### Description of the task
Give back every record exactly as written.

[Dataset entries]
>>>

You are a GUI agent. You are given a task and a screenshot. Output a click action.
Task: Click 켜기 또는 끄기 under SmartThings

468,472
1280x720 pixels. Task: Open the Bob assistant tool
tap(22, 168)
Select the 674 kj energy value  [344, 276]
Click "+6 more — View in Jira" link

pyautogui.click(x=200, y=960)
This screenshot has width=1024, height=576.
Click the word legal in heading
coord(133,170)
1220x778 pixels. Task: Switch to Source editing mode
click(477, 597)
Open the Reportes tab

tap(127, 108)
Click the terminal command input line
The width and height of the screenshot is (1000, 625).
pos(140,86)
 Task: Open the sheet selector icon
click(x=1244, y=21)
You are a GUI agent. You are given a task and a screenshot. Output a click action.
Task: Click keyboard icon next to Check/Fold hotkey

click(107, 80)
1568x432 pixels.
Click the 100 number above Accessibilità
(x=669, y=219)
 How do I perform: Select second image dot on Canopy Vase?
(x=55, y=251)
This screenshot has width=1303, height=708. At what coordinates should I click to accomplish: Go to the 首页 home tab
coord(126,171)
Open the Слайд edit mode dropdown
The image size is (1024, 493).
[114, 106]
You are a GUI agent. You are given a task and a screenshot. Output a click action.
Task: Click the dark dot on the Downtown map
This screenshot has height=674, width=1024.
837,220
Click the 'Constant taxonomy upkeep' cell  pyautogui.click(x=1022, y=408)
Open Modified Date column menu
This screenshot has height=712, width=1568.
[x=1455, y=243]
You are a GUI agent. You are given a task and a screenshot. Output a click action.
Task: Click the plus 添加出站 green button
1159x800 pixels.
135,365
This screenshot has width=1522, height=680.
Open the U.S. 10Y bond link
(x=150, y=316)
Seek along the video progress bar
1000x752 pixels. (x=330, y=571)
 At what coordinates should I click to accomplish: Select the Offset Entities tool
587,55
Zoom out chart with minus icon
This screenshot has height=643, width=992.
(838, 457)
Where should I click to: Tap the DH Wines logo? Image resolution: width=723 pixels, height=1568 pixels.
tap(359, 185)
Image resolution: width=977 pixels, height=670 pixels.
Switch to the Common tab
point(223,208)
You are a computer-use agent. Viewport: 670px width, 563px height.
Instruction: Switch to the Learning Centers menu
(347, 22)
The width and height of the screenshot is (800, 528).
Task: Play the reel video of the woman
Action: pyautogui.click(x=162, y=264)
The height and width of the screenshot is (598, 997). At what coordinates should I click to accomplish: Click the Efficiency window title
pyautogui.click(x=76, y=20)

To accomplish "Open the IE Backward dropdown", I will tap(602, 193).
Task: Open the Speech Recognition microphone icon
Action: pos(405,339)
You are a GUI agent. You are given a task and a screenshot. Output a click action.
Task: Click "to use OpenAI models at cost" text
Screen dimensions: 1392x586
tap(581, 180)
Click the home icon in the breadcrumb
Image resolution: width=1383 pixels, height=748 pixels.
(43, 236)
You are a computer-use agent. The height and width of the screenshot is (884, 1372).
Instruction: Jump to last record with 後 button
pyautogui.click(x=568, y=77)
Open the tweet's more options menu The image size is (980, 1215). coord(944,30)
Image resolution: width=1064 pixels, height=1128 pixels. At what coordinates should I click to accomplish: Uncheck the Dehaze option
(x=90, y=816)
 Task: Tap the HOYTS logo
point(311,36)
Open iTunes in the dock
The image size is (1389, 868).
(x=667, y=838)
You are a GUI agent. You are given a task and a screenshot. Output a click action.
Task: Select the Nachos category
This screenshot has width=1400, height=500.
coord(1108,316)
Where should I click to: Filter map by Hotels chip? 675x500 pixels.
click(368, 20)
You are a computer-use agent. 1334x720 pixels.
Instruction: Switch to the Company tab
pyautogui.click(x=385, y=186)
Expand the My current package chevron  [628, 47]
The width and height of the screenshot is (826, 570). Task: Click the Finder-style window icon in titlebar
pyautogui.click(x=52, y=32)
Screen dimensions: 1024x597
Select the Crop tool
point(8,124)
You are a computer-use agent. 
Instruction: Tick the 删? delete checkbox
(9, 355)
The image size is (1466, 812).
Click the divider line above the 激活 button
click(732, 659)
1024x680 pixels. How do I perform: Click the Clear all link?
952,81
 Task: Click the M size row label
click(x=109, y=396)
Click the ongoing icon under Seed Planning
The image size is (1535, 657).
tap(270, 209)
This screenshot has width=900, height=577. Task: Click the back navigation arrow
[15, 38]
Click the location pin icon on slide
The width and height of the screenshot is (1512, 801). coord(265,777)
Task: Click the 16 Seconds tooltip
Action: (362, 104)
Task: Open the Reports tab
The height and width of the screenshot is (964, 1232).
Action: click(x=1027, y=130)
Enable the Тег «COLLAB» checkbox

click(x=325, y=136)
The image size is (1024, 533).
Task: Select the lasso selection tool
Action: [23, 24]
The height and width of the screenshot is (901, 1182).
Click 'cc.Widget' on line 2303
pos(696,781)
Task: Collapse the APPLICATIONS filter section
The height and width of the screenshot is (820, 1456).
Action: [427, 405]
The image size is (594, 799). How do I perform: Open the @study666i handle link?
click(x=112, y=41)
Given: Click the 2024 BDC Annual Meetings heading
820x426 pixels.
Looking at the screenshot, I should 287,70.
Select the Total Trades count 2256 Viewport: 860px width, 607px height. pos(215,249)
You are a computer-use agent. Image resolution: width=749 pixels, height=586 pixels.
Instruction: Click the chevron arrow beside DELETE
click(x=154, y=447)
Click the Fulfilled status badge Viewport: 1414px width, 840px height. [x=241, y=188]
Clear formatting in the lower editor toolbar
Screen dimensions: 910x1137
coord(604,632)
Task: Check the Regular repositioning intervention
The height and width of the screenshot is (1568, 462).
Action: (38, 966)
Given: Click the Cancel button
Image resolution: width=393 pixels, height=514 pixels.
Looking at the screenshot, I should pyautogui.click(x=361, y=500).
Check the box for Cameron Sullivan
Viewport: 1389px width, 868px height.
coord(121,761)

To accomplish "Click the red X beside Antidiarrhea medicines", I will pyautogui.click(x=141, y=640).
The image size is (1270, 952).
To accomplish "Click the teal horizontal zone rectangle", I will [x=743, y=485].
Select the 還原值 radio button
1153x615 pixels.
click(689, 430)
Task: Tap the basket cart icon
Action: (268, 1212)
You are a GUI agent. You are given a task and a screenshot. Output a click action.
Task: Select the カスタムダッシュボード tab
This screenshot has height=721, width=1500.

<<<

### Answer for the task
You are a GUI agent. You are given a task and a screenshot. Output a click action.
Task: Click 켜기 또는 끄기 under SmartThings

468,472
1280x720 pixels. Task: Open the Bob assistant tool
tap(22, 168)
Select the 674 kj energy value  [344, 276]
Click "+6 more — View in Jira" link

pyautogui.click(x=200, y=960)
This screenshot has width=1024, height=576.
Click the word legal in heading
coord(133,170)
1220x778 pixels. Task: Switch to Source editing mode
click(477, 597)
Open the Reportes tab

tap(127, 108)
Click the terminal command input line
The width and height of the screenshot is (1000, 625).
pos(140,86)
 Task: Open the sheet selector icon
click(x=1244, y=21)
You are a GUI agent. You are given a task and a screenshot. Output a click action.
Task: Click keyboard icon next to Check/Fold hotkey

click(107, 80)
1568x432 pixels.
Click the 100 number above Accessibilità
(x=669, y=219)
 How do I perform: Select second image dot on Canopy Vase?
(x=55, y=251)
This screenshot has width=1303, height=708. At what coordinates should I click to accomplish: Go to the 首页 home tab
coord(126,171)
Open the Слайд edit mode dropdown
The image size is (1024, 493).
[114, 106]
You are a GUI agent. You are given a task and a screenshot. Output a click action.
Task: Click the dark dot on the Downtown map
This screenshot has height=674, width=1024.
837,220
Click the 'Constant taxonomy upkeep' cell  pyautogui.click(x=1022, y=408)
Open Modified Date column menu
This screenshot has height=712, width=1568.
[x=1455, y=243]
You are a GUI agent. You are given a task and a screenshot. Output a click action.
Task: Click the plus 添加出站 green button
1159x800 pixels.
135,365
This screenshot has width=1522, height=680.
Open the U.S. 10Y bond link
(x=150, y=316)
Seek along the video progress bar
1000x752 pixels. (x=330, y=571)
 At what coordinates should I click to accomplish: Select the Offset Entities tool
587,55
Zoom out chart with minus icon
This screenshot has height=643, width=992.
(838, 457)
Where should I click to: Tap the DH Wines logo? Image resolution: width=723 pixels, height=1568 pixels.
tap(359, 185)
Image resolution: width=977 pixels, height=670 pixels.
Switch to the Common tab
point(223,208)
You are a computer-use agent. Viewport: 670px width, 563px height.
Instruction: Switch to the Learning Centers menu
(347, 22)
The width and height of the screenshot is (800, 528).
Task: Play the reel video of the woman
Action: pyautogui.click(x=162, y=264)
The height and width of the screenshot is (598, 997). At what coordinates should I click to accomplish: Click the Efficiency window title
pyautogui.click(x=76, y=20)

To accomplish "Open the IE Backward dropdown", I will tap(602, 193).
Task: Open the Speech Recognition microphone icon
Action: pos(405,339)
You are a GUI agent. You are given a task and a screenshot. Output a click action.
Task: Click "to use OpenAI models at cost" text
Screen dimensions: 1392x586
tap(581, 180)
Click the home icon in the breadcrumb
Image resolution: width=1383 pixels, height=748 pixels.
(43, 236)
You are a computer-use agent. The height and width of the screenshot is (884, 1372).
Instruction: Jump to last record with 後 button
pyautogui.click(x=568, y=77)
Open the tweet's more options menu The image size is (980, 1215). coord(944,30)
Image resolution: width=1064 pixels, height=1128 pixels. At what coordinates should I click to accomplish: Uncheck the Dehaze option
(x=90, y=816)
 Task: Tap the HOYTS logo
point(311,36)
Open iTunes in the dock
The image size is (1389, 868).
(x=667, y=838)
You are a GUI agent. You are given a task and a screenshot. Output a click action.
Task: Select the Nachos category
This screenshot has width=1400, height=500.
coord(1108,316)
Where should I click to: Filter map by Hotels chip? 675x500 pixels.
click(368, 20)
You are a computer-use agent. 1334x720 pixels.
Instruction: Switch to the Company tab
pyautogui.click(x=385, y=186)
Expand the My current package chevron  [628, 47]
The width and height of the screenshot is (826, 570). Task: Click the Finder-style window icon in titlebar
pyautogui.click(x=52, y=32)
Screen dimensions: 1024x597
Select the Crop tool
point(8,124)
You are a computer-use agent. 
Instruction: Tick the 删? delete checkbox
(9, 355)
The image size is (1466, 812).
Click the divider line above the 激活 button
click(732, 659)
1024x680 pixels. How do I perform: Click the Clear all link?
952,81
 Task: Click the M size row label
click(x=109, y=396)
Click the ongoing icon under Seed Planning
The image size is (1535, 657).
tap(270, 209)
This screenshot has width=900, height=577. Task: Click the back navigation arrow
[15, 38]
Click the location pin icon on slide
The width and height of the screenshot is (1512, 801). coord(265,777)
Task: Click the 16 Seconds tooltip
Action: (362, 104)
Task: Open the Reports tab
The height and width of the screenshot is (964, 1232).
Action: click(x=1027, y=130)
Enable the Тег «COLLAB» checkbox

click(x=325, y=136)
The image size is (1024, 533).
Task: Select the lasso selection tool
Action: [23, 24]
The height and width of the screenshot is (901, 1182).
Click 'cc.Widget' on line 2303
pos(696,781)
Task: Collapse the APPLICATIONS filter section
The height and width of the screenshot is (820, 1456).
Action: [427, 405]
The image size is (594, 799). How do I perform: Open the @study666i handle link?
click(x=112, y=41)
Given: Click the 2024 BDC Annual Meetings heading
820x426 pixels.
Looking at the screenshot, I should 287,70.
Select the Total Trades count 2256 Viewport: 860px width, 607px height. pos(215,249)
You are a computer-use agent. Image resolution: width=749 pixels, height=586 pixels.
Instruction: Click the chevron arrow beside DELETE
click(x=154, y=447)
Click the Fulfilled status badge Viewport: 1414px width, 840px height. [x=241, y=188]
Clear formatting in the lower editor toolbar
Screen dimensions: 910x1137
coord(604,632)
Task: Check the Regular repositioning intervention
The height and width of the screenshot is (1568, 462).
Action: (38, 966)
Given: Click the Cancel button
Image resolution: width=393 pixels, height=514 pixels.
Looking at the screenshot, I should pyautogui.click(x=361, y=500).
Check the box for Cameron Sullivan
Viewport: 1389px width, 868px height.
coord(121,761)

To accomplish "Click the red X beside Antidiarrhea medicines", I will pyautogui.click(x=141, y=640).
The image size is (1270, 952).
To accomplish "Click the teal horizontal zone rectangle", I will [x=743, y=485].
Select the 還原值 radio button
1153x615 pixels.
click(689, 430)
Task: Tap the basket cart icon
Action: (268, 1212)
You are a GUI agent. You are given a task and a screenshot. Output a click action.
Task: Select the カスタムダッシュボード tab
This screenshot has height=721, width=1500.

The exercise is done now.